Es ist nicht leicht, von Außen zu beurteilen, warum es zu diesem Austritt kam. Der hessische Verband hat seine Homepage noch nicht dahingehend abgeändert, dass er nicht mehr im BDJV Mitglied ist (Stand 29.1.2018), während der Verband aus NRW u.a. schreibt, man sei ausgetreten wegen "der geplanten Umstrukturierungen weg von einem Verband der Verbände". Damit ist vermutlich gemeint, dass seit 1.1.2018 auch Einzelpersonen Vollmitglied mit allen Rechten im BDJV werden können - eine Änderung, die dem Vernehmen nach erfolgte, um Jagdaufseher aus Bundesländern ohne Verband oder mit Verband ohne BDJV-Mitgliedschaft gewinnen zu können.

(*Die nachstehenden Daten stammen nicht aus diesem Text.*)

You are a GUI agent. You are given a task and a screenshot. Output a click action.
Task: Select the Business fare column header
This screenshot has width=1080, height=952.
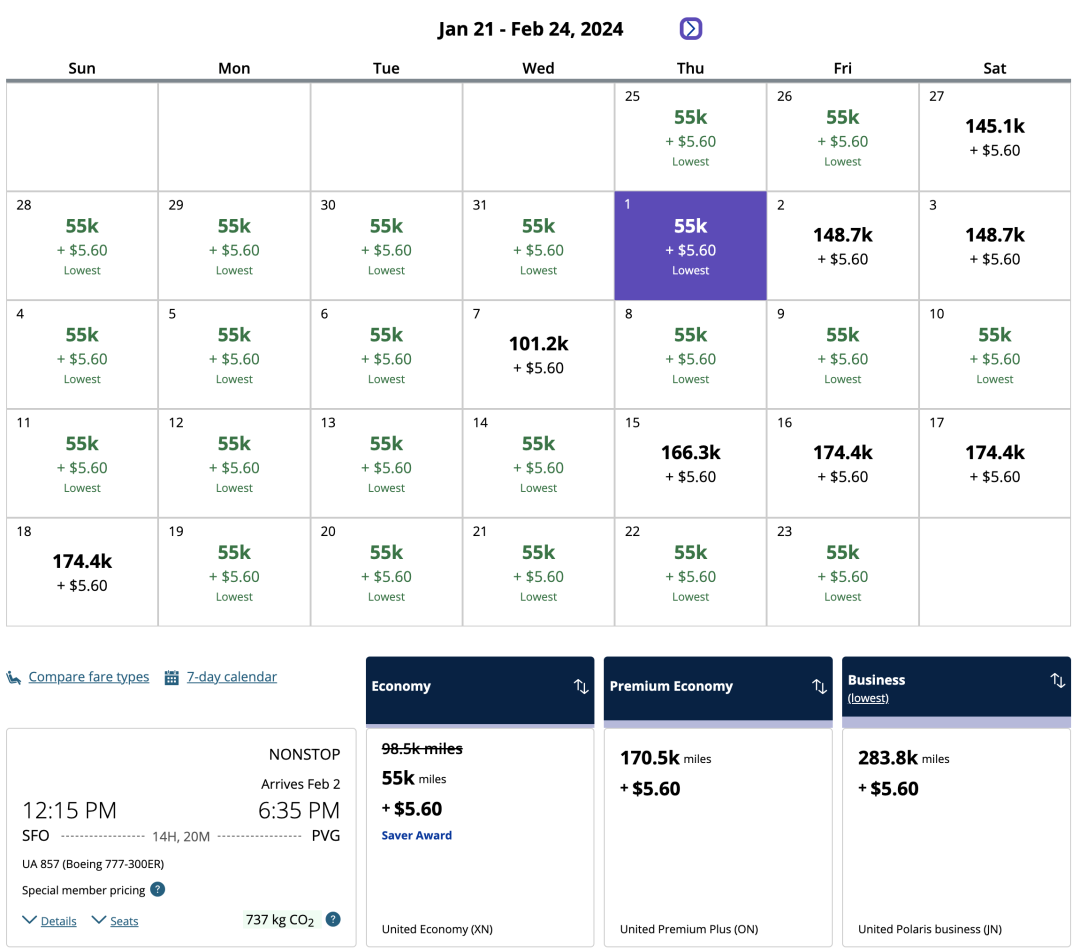876,680
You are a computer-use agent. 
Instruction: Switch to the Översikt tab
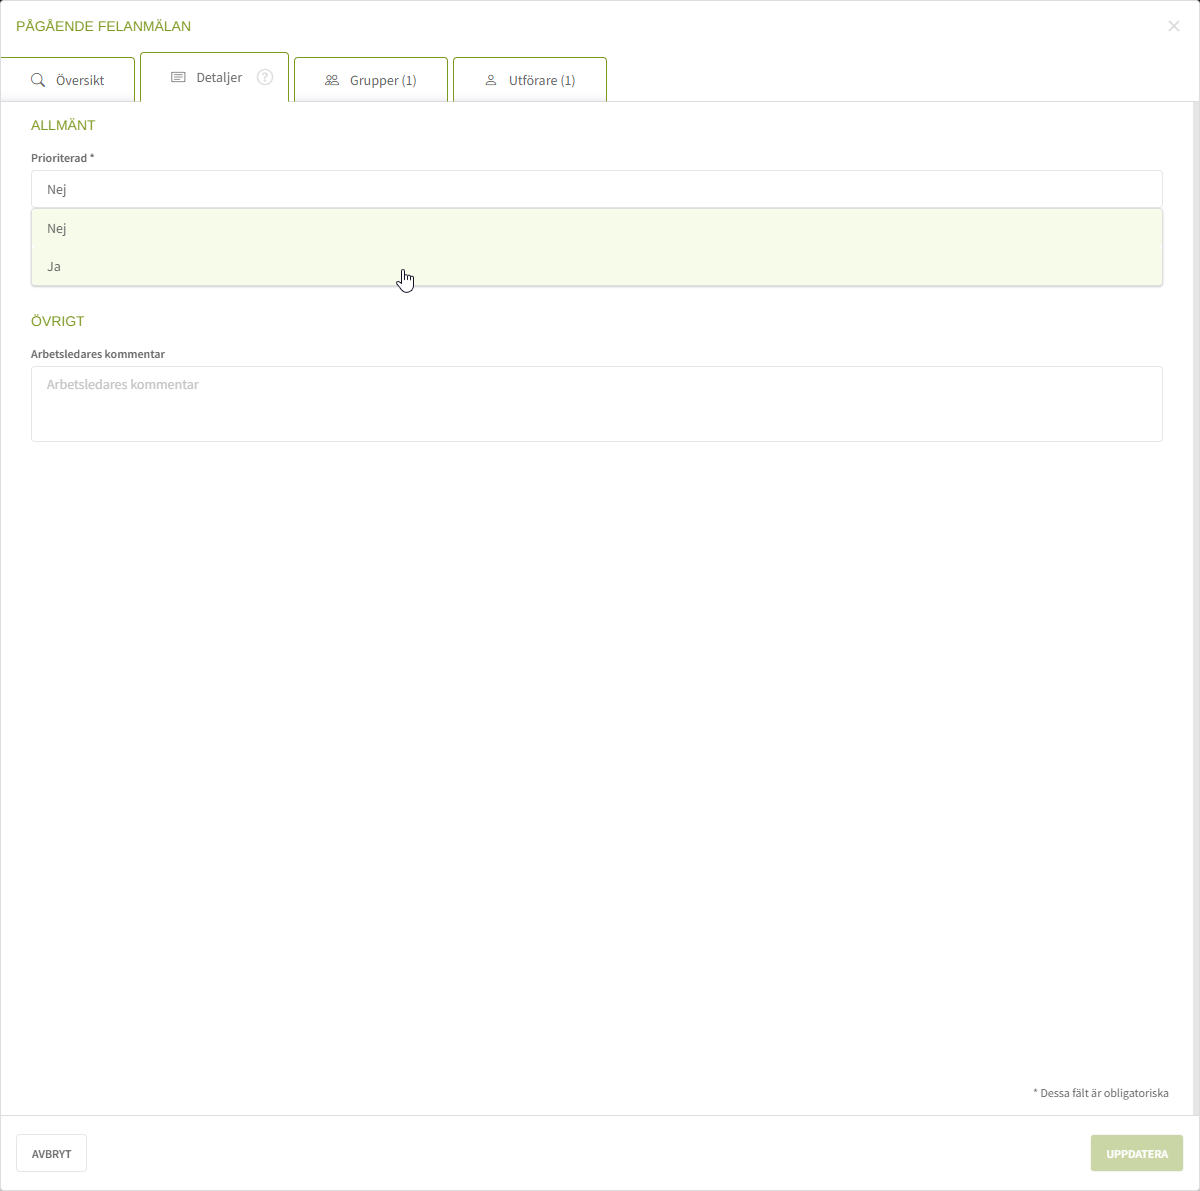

Für Außenstehende muten solche Zwistigkeiten wie der Streit um des Kaisers Bart an, denn während die Jagdaufseher sich wie es scheint letztlich wohl in Folge von Fragen des richtigen Weges zum gleichen Ziel gestritten haben, warten die Gegner der Jagd nicht darauf, dass die verschiedenen Zweige der Jägerschaft sich organisiert haben. Im Gegenteil: Mit einem bundesweit präsenten Verband, den finanziellen Mitteln zu professioneller Außendarstellung und für rechtliche Interventionen sowie einer erstklassigen "postgraduierten" Ausbildung, hätte neben Berufsjägern und DJV ein dritter starker Player für die Jagd zur Verfügung gestanden, der ideologisch motivierte Jagdfeindlichkeit ein ganzes Stück schwieriger hätte machen können.


*Eines der Probleme ist die Namensähnlichkeit mit dem Revierjagdmeister, dem Meistertitel der Berufsjäger mit dreijähriger Berufsausbildung. Man fragt sich in der Tat, warum nicht gerade in Deutschland, wo der Begriff "Meister" nun eben "besetzt" ist, kein anderer Begriff gefunden werden konnte. Auch der Verband in NRW verzichtet in seiner aktuellen Bezeichnung nicht darauf.